(Dataset entries)
--------------------------------------------------

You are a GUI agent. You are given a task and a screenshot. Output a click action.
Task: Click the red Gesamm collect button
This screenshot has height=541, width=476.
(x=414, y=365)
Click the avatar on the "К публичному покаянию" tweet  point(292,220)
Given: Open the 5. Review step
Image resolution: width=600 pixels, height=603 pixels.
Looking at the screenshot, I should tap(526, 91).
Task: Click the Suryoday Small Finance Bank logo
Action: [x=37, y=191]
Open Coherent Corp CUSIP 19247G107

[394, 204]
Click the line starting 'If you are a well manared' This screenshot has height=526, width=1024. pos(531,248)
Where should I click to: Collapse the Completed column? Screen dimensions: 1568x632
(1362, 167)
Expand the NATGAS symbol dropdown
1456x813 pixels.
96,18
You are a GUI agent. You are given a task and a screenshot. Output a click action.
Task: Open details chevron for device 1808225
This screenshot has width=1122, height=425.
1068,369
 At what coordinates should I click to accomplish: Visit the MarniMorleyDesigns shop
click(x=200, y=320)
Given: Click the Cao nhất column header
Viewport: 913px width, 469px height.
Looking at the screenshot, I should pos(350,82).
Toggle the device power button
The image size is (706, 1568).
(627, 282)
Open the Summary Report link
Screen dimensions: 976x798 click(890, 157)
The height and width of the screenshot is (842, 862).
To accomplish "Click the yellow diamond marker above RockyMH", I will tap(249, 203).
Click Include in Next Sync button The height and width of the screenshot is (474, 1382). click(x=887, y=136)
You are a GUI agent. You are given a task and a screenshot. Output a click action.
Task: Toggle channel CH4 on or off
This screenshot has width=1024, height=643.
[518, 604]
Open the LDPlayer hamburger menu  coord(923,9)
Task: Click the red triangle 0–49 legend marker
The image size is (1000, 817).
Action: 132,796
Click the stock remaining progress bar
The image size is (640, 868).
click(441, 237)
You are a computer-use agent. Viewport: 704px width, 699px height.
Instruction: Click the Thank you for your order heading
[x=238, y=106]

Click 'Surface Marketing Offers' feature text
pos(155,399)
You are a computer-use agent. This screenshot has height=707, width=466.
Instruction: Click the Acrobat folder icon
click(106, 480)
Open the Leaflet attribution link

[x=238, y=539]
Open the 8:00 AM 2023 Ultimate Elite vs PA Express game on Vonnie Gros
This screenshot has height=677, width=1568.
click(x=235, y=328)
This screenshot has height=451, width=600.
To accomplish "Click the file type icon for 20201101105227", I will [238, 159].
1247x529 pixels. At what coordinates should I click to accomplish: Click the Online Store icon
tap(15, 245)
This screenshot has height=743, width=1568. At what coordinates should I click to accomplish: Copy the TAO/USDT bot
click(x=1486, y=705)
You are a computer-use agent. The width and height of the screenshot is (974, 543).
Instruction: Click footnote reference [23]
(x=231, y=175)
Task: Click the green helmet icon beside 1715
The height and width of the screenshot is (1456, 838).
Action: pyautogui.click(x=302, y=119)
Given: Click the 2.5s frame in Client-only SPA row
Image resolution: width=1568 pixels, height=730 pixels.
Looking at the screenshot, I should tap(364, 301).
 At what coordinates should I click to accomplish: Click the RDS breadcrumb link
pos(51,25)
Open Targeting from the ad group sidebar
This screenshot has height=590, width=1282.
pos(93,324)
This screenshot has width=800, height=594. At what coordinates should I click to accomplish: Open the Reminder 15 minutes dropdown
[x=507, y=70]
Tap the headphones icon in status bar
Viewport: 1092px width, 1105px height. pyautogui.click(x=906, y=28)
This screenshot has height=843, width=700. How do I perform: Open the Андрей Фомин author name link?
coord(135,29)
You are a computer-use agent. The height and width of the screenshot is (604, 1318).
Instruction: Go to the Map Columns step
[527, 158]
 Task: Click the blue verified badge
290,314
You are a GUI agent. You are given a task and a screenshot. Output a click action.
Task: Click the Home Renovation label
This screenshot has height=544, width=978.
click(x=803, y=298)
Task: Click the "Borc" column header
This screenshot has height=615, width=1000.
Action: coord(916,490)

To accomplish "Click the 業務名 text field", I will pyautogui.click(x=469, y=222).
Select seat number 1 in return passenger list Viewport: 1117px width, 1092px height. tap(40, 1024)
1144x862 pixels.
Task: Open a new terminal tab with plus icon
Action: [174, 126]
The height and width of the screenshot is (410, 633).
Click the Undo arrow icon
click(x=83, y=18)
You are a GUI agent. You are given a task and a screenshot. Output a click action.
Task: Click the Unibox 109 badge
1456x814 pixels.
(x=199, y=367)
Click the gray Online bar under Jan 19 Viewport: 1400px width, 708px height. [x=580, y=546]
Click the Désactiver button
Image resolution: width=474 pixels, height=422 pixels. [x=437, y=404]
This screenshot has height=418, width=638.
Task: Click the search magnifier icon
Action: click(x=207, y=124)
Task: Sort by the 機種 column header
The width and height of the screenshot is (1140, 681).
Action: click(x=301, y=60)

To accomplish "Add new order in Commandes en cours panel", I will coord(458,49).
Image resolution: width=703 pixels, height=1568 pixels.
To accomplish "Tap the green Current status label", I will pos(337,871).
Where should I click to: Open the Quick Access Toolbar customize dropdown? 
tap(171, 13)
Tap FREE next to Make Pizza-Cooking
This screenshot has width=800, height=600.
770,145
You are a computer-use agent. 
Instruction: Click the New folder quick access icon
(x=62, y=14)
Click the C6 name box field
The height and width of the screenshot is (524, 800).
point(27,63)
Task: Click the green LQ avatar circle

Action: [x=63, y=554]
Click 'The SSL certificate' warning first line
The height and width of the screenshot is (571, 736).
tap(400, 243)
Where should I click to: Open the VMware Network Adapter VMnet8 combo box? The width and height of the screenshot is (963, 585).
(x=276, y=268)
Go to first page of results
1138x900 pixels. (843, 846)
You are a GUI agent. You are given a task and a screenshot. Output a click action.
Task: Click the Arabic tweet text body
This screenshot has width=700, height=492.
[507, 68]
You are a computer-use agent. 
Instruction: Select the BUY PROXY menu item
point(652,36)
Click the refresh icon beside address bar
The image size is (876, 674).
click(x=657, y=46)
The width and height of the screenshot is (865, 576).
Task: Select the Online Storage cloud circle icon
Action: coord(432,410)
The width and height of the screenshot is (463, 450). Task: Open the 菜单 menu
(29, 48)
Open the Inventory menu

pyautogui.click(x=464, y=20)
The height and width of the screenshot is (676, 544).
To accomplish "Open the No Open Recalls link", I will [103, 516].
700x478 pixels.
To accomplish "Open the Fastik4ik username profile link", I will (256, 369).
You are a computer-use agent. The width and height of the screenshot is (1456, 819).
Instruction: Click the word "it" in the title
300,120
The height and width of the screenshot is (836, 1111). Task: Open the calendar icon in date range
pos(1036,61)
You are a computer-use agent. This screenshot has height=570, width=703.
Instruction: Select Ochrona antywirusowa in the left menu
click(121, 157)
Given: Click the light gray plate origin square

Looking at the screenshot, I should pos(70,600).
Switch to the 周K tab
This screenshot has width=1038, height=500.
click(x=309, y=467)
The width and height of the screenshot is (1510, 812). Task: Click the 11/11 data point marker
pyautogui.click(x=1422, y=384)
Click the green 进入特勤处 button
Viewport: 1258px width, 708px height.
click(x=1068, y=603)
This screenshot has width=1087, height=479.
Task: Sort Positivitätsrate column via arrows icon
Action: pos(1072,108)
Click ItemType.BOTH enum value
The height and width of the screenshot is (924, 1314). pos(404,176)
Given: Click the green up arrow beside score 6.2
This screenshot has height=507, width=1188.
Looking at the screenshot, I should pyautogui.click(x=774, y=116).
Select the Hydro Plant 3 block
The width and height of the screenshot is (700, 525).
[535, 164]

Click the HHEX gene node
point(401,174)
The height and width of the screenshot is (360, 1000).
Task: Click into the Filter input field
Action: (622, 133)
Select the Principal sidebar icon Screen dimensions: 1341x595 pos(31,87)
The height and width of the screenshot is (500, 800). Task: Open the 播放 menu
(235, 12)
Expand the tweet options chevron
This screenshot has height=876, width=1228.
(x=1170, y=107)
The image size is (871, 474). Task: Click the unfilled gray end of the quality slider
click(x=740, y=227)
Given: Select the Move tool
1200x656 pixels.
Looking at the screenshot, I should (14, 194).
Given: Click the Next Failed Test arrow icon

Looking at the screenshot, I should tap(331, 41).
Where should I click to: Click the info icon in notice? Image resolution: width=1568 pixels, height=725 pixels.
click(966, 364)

--------------------------------------------------

* What this task involves
Among the records, find every line with the word "Toggle" and copy it.

* Response for this exercise
Toggle the device power button
Task: Toggle channel CH4 on or off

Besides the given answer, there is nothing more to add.